Brainstorming on Foundations of Web Data Management
The Webdam Workshop on Brainstorming on Foundations of Web Data Management took place on August 28th, 2009 at Télécom ParisTech. It was an occasion to present Webdam first achievements to a panel of specially talented researchers, all known as being a leading force in their respective research fields. It was also an occasion to share and compare different and useful visions of how the data management of the web should be founded theoritically.
In particular, we got the following exciting presentations :
- Serge Abiteboul, Webdam in brief: Serge presented the main motivations and goals of Webdam: noticing that management of distributed data on the web is not supported by robust models and theory, he proposes to focus on information residing in autonomous systems, following the direction of Axml. This talk raised interesting debate with the audience on concurrency control and more generally on expectations about Webdam.

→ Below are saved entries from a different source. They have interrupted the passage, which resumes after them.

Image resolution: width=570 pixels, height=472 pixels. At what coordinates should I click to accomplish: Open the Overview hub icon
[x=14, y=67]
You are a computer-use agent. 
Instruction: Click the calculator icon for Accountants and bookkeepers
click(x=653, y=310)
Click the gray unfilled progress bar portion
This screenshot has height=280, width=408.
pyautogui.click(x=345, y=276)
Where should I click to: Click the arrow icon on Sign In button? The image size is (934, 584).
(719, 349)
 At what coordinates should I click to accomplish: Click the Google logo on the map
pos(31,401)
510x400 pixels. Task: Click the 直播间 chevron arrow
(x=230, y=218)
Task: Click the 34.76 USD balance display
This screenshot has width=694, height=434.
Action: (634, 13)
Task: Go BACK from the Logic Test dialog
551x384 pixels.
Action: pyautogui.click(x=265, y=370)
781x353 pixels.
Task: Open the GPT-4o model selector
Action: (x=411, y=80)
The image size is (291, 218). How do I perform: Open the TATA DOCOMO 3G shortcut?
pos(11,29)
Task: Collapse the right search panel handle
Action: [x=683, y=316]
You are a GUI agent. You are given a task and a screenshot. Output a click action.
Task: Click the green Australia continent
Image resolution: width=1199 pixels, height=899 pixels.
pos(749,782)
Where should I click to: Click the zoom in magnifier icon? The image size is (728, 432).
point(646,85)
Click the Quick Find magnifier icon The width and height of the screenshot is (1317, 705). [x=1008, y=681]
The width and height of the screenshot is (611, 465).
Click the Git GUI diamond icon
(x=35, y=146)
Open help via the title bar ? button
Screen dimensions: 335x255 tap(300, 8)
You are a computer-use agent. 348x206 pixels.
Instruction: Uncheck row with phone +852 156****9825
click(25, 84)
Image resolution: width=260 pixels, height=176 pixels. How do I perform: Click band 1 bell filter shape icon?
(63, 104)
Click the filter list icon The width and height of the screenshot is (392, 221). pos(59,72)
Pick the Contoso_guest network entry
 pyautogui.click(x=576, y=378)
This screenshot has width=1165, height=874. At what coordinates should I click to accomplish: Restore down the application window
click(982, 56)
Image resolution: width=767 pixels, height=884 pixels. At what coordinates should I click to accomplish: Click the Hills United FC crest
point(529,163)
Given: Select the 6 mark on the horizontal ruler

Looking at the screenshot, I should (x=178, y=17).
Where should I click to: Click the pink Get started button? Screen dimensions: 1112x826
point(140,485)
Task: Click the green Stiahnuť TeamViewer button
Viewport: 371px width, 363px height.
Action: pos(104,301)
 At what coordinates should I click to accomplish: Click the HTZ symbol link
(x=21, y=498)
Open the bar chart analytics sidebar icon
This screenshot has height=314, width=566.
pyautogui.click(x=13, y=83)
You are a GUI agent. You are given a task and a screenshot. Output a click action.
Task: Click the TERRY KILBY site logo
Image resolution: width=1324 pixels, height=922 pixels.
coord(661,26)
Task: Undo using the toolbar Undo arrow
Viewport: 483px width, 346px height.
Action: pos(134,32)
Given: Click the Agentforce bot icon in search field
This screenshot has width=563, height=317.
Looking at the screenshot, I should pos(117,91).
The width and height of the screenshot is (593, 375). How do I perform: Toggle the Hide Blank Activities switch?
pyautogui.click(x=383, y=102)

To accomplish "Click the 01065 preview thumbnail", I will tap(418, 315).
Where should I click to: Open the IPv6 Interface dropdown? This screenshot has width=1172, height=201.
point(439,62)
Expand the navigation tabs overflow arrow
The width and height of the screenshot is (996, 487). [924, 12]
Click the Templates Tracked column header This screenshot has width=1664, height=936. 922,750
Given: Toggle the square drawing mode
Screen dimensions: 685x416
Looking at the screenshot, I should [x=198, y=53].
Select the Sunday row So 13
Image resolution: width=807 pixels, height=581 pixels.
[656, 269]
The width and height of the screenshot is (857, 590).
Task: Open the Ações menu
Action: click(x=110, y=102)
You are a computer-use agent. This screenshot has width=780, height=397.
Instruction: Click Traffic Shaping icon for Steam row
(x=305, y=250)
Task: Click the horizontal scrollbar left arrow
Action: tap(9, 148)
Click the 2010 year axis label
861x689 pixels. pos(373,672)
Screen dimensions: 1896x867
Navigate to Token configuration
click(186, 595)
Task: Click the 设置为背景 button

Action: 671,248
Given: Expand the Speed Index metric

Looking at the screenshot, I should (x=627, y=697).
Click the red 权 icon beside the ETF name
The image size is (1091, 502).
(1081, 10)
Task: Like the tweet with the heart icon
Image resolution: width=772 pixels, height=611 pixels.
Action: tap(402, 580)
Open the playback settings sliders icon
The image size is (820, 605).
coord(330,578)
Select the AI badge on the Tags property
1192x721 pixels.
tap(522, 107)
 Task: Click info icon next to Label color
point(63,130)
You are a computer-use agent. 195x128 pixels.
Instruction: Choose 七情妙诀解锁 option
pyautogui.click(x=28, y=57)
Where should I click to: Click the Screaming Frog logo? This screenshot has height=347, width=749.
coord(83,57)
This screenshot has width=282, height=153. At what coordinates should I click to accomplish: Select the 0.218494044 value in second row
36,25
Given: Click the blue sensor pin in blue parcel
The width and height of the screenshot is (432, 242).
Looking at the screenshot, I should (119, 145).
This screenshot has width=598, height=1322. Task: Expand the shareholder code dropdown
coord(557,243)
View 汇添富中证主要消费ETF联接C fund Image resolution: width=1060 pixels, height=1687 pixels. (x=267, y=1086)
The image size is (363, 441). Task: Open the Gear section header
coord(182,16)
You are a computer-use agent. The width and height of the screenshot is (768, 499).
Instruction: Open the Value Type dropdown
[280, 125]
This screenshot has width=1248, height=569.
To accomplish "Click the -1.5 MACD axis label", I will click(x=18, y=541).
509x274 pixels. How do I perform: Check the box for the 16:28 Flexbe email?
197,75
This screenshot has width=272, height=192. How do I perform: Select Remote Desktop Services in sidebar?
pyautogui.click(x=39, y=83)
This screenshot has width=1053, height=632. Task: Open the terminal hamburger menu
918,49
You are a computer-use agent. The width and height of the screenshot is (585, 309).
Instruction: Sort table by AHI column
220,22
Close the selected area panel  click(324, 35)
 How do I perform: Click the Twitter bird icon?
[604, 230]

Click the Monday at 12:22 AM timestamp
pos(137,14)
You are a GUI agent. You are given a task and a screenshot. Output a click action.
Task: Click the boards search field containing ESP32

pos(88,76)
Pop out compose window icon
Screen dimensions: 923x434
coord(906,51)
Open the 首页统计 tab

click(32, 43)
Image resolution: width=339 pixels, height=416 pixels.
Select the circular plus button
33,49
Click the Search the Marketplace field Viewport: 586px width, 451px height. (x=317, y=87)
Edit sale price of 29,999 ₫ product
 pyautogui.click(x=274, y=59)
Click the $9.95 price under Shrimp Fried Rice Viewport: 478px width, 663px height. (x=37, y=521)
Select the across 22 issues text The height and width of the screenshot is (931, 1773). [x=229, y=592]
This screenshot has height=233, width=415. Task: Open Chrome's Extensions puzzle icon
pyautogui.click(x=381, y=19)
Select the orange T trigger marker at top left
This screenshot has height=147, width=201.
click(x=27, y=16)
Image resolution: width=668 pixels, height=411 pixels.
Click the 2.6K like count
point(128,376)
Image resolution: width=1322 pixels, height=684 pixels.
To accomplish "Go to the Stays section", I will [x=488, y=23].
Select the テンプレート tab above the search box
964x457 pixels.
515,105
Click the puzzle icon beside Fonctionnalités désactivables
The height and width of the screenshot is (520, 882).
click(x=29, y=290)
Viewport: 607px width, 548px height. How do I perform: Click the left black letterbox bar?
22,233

- Marie-Christine Rousset, Representing and Reasoning on Web Data Semantics, Survey and Challenges: Marie-Christine presented the importance of data semantics to constrain meta-data for web data management. This will allow reasoning on knowledge using logic. This talk raised questions on the best kind of logic to use, the limitations of RDF and extensions to numeric properties.
- Stefano Ceri, Search Computing: Stefano presented his work on the ERC project Search Computing, mostly focused on data management and query optimization. This talk build natural bridges with Webdam, since the use of a rich data will deeply improve quality of search and process modeling; social network are also a natural path for promising interaction. This research also raises questions about the link between search and probabilistic databases.
- Georg Gottlob, Web Data Extraction — Present and Future: Georg’s talk argued on the need of tools to bridge the gap between unstructured and structured information to feed the data management system. He proposed a langage for expressing such extraction methods and tools to support it. It raised questions about creating new annotations on Datalog and managing duplicates.
- Tova Milo, Querying Past and Future in Web Applications: Tova presented applications which would more naturally grow on top of a rich distributed data management system. In particular, she focused on the need to understand and optimize the interaction with the user, considering past interactions. The main challenges which animated the debate is the generalization of the application to a more generic scenario, using in particular a representation of workflows.
- Peter Buneman, Provenance in databases and workflow: Peter’s talk demonstrated the importance of where-, how- and why-provenance. It provided some tools and model to use in presence of complex workflows. This topic is of direct interest for Webdam, since keeping trace of provenance is fundamental in such distributed environments.
- Dan Suciu, Belief Databases: Dan demonstrated the importance of the management of belief in distributed data management system where each user has a consistent view of the database even if inconsistencies may appears across views. This talk raised interesting discussion on the representation of belief and the kind of logic to use in such a system.
- Val Tannen, Provenance Propagation: Val developed the analysis of the previous speakers about the need of provenance to update and feedback propagation in a web data management system. He proposed an algebraic view of provenance in order to better understand it and get general results. The debate focused on summarization of why-provenance and levels of abstraction.
- Victor Vianu, Static Analysis of Active XML Systems: Axml is a first model of web data management system which may support tasks, controlled by guards. Victor presented how properties of the system could be expressed in tree-LTL logic and verified, providing theoretical insurance on the behavior of the system.
- Pierre Senellart, Probabilistic XML: Survey and Challenges: Pierre presented how XML probabilistic databases could leverage the uncertainty to better represent the knowledge on a distributed data management system. He also explained how to reason on this database. It raised exiting challenges like continuous probabilistic distributions and dependency tractability.
- Luc Segoufin, Links with FoX Project: Fox is an european project which focuses on safe processing of dynamic data over Internet. It deals with similar problems as Webdam: data modeling and specification, querying, extracting and exchanging XML data, modeling and verification of temporal behavior and handling incomplete informations. The two projects have already produced fruitful collaboration.
- Balder ten Cate, Structural Characterizations of Schema Mapping Languages: Balder presented how important schema mappings are for data integration on a distributed data management system. He proposed a study of the languages of data mapping schema. It raised interesting issues on adapting this model to XML data and schema mapping optimization.
- Serge Abiteboul, Recent works around AXML: In this presentation, Serge introduced an existing application of Axml: the business artifact. This allows representing a workflow in a data-centric way, well suited for highly distributed applications. This raised a large number of questions about interaction between autonomous system, synchronization, movement of artifacts, monitoring, quality of services, access control…